Perilipin 4, also known as S3-12, is a protein that in humans is encoded by the PLIN4 gene on chromosome 19. It is highly expressed in white adipose tissue, with lower expression in heart, skeletal muscle, and brown adipose tissue. PLIN4 coats lipid droplets in adipocytes to protect them from lipases. The PLIN4 gene may be associated with insulin resistance and obesity risk.

Structure

Gene  
The PLIN4 gene resides on chromosome 19 at the band 19p13.3 and contains 9 exons.

Protein  
This protein belongs to the perilipin family and contains 27 33-amino acid approximate tandem repeats. It is also one of the perilipin members of the PATS (PLIN, ADFP, TIP47, S3-12) family, which is named after structural proteins that share high amino acid sequence similarity and associate with lipid droplets. It shares a conserved C-terminal of 14 amino acid residues that folds into a hydrophobic cleft with other PATS members; however, it is missing the conserved N-terminal region of approximately 100 amino acid residues. Within the sequence of 33-amino acid repeats, PLIN4 contains a long stretch of imperfect 11-mer repeats predicted to form amphipathic helices with three helical turns per 11 amino acid residues. This 11-mer repeats tract is proposed to anchor the protein to the phospholipid monolayer of lipid droplets for its assembly, though no targeting sequence has yet been found in PLIN4.

Function 

PLIN4 is a member of the perilipin family, a group of proteins that coat lipid droplets in adipocytes, the adipose tissue cells that are responsible for storing fat. Perilipin acts as a protective coating from the body’s natural lipases, such as hormone-sensitive lipase, which break triglycerides into glycerol and free fatty acids for use in metabolism, a process called lipolysis. In humans, perilipin is expressed as 5 different isoforms; it is currently understood that the level of expression for each isoform is dependent on factors such as sex, body mass index, and level of endurance exercise.

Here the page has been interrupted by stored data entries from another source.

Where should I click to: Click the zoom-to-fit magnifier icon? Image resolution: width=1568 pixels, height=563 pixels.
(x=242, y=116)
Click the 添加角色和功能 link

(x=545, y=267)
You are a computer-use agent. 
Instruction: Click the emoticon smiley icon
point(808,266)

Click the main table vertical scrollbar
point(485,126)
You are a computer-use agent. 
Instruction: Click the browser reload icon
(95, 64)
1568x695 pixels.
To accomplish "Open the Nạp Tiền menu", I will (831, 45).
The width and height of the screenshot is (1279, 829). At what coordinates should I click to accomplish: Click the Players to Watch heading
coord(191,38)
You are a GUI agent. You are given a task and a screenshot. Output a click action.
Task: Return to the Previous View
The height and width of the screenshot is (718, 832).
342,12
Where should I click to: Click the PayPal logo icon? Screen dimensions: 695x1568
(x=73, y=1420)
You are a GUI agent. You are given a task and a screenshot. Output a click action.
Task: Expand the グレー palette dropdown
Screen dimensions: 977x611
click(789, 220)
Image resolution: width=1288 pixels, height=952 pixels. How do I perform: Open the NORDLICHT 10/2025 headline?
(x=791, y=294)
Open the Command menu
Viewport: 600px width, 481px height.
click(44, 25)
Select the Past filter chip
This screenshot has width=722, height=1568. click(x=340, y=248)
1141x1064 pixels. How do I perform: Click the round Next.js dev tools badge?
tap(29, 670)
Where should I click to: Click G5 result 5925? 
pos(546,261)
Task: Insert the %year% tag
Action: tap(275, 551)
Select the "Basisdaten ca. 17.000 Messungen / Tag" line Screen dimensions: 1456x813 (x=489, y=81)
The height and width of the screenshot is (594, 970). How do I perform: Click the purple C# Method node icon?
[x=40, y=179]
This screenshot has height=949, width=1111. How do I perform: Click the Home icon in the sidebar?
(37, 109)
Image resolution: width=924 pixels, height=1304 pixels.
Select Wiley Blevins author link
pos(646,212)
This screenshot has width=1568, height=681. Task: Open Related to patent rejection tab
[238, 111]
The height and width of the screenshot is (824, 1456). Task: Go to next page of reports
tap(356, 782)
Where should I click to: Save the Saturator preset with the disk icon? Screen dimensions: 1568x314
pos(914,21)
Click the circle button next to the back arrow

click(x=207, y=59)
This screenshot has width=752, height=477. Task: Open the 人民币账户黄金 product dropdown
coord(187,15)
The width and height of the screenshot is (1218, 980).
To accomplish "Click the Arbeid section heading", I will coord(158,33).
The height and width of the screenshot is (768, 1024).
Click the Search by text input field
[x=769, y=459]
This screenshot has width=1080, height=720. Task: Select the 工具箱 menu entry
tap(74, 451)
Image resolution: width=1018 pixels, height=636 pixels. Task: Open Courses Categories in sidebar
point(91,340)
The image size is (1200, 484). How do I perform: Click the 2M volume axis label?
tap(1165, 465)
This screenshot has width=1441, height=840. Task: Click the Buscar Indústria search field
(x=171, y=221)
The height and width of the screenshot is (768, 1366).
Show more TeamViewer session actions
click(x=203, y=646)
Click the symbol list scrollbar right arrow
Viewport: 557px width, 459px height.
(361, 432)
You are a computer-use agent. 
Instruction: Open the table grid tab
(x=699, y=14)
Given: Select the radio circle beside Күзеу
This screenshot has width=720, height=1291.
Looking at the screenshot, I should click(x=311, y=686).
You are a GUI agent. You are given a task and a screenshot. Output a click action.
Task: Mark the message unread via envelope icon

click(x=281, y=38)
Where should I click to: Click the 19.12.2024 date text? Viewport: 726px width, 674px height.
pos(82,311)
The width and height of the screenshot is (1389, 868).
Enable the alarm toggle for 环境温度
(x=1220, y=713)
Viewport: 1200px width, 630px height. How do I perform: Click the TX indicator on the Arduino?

PLIN4 is hyperphosphorylated by PKA following β-adrenergic receptor activation. Phosphorylated perilipin changes conformation, exposing the stored lipids to hormone-sensitive lipase-mediated lipolysis. Although PKA also phosphorylates hormone-sensitive lipase, which can increase its activity, the more than 50-fold increase in fat mobilization (triggered by epinephrine) is primarily due to perilipin phosphorylation.

Clinical significance 

The proteins in the Perilipin family are crucial regulators of lipid storage. PLIN4 expression is elevated in obese animals and humans. 

The PLIN4 gene, along with PLIN2, PLIN3, and PLIN5, have been associated with variance in body-weight regulation and may be a genetic influence on obesity risk in humans.

Interactions 

PLIN4 has been shown to interact with Caspase 8 and Ubiquitin C.